## Exercise brief
Retype, with no pictures, each line from the one that holds "Click the magenta 132 dimension tag" through the last line of the entries below, both included.

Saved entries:
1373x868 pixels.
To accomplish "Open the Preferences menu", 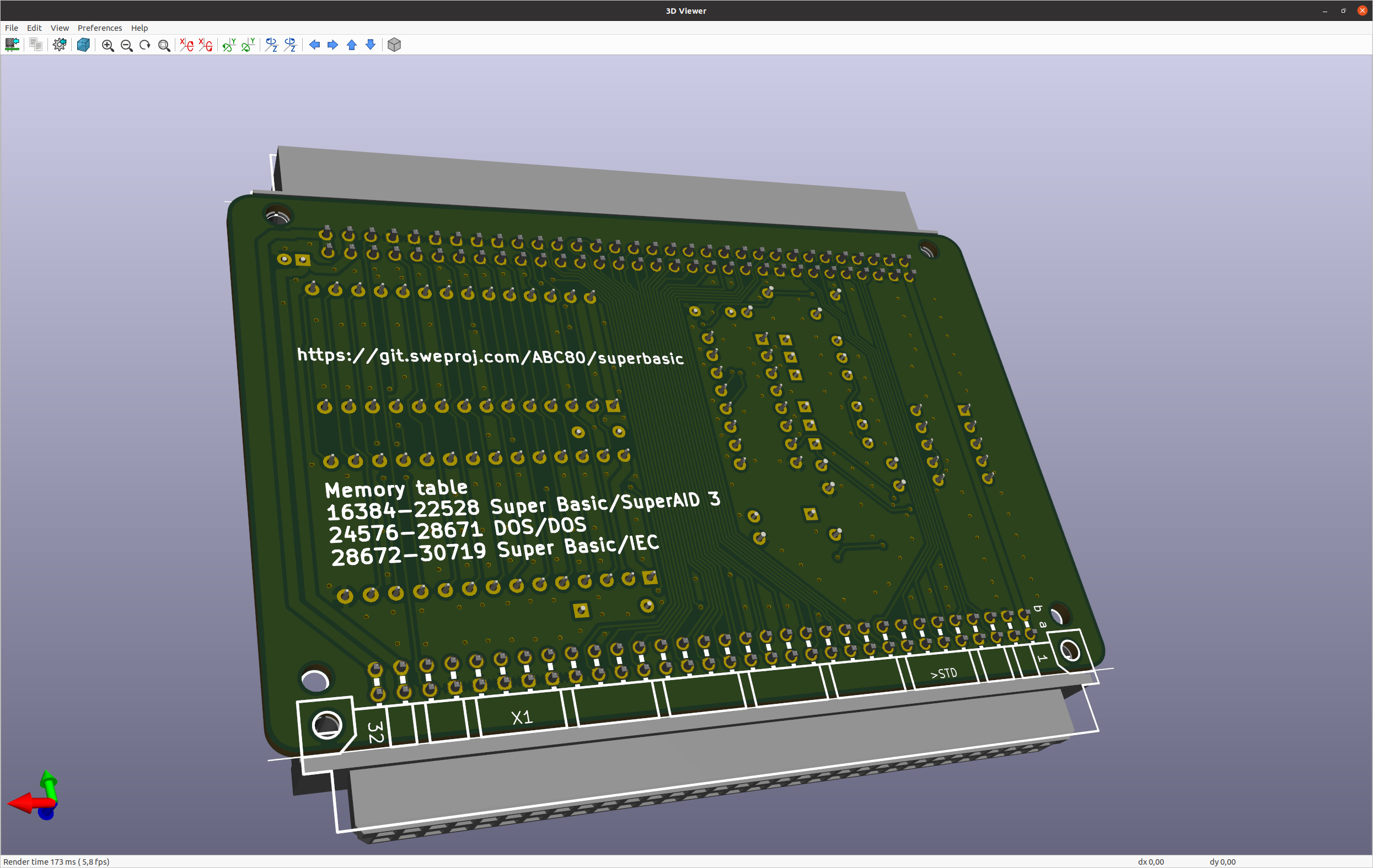I will 100,28.
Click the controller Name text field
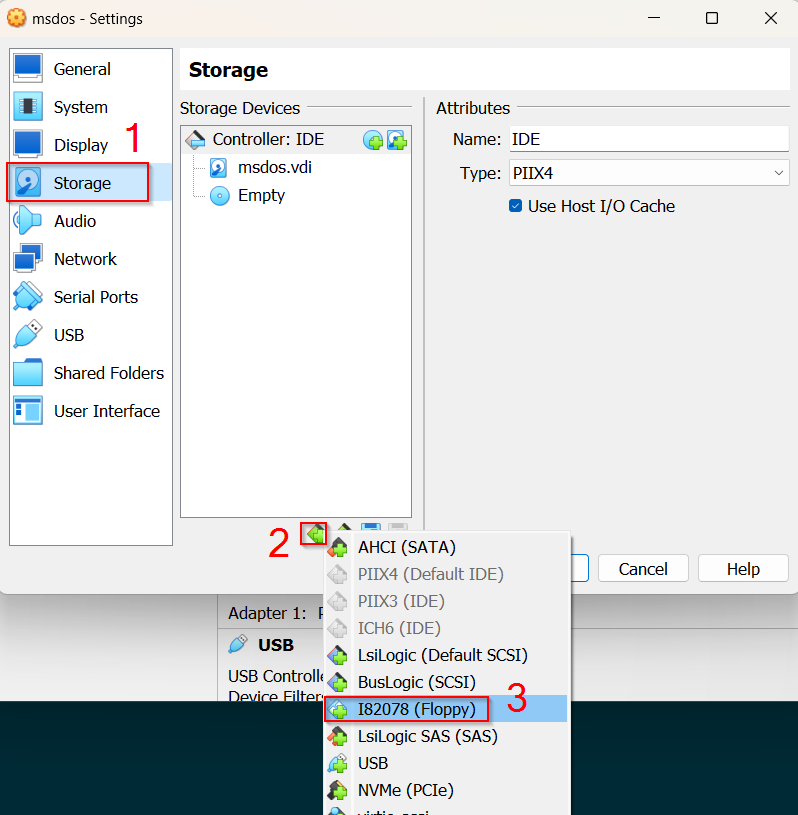Screen dimensions: 798x815 coord(648,139)
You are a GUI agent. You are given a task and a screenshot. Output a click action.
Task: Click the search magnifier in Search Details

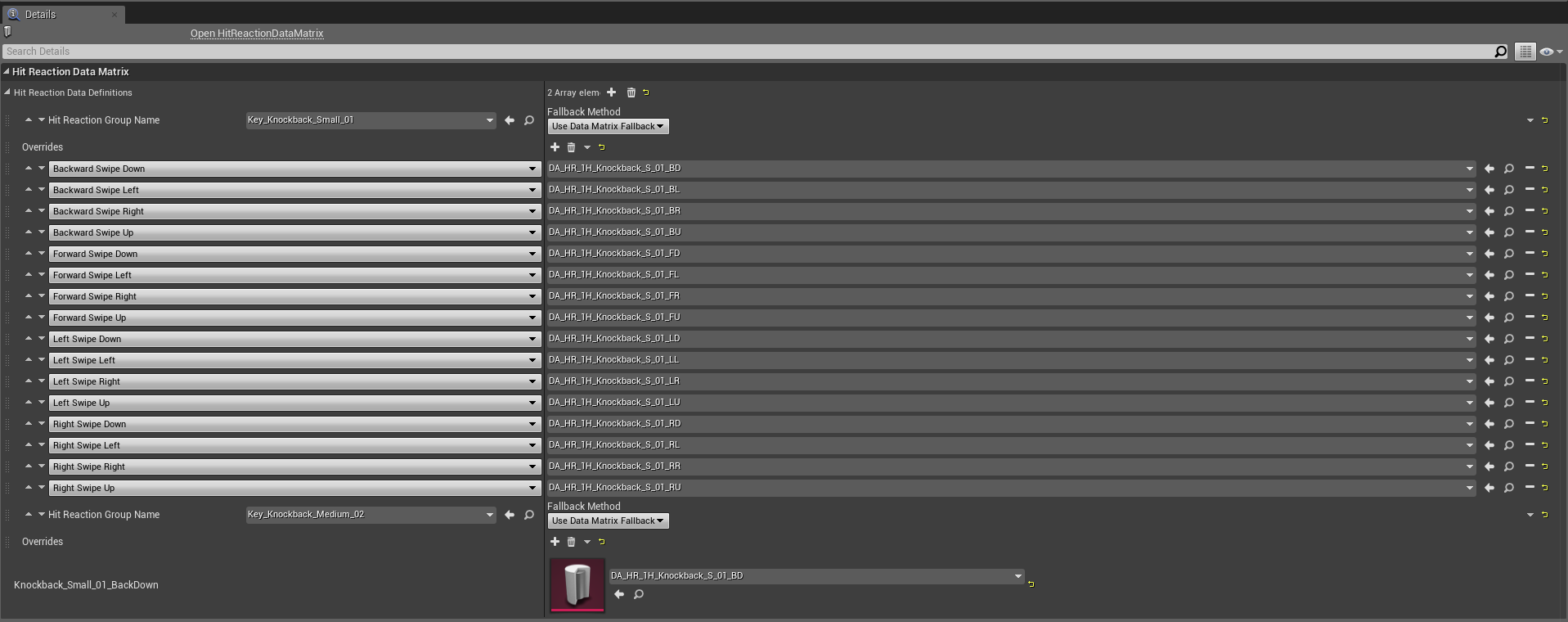[x=1500, y=52]
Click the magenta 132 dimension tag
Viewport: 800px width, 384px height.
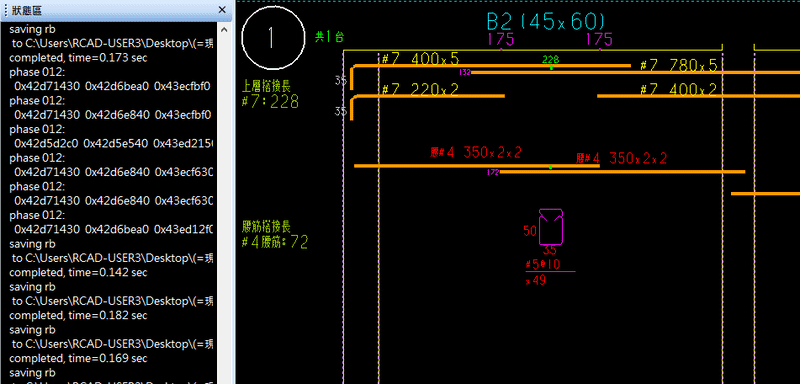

## Finished task
Click the magenta 132 dimension tag
Viewport: 800px width, 384px height.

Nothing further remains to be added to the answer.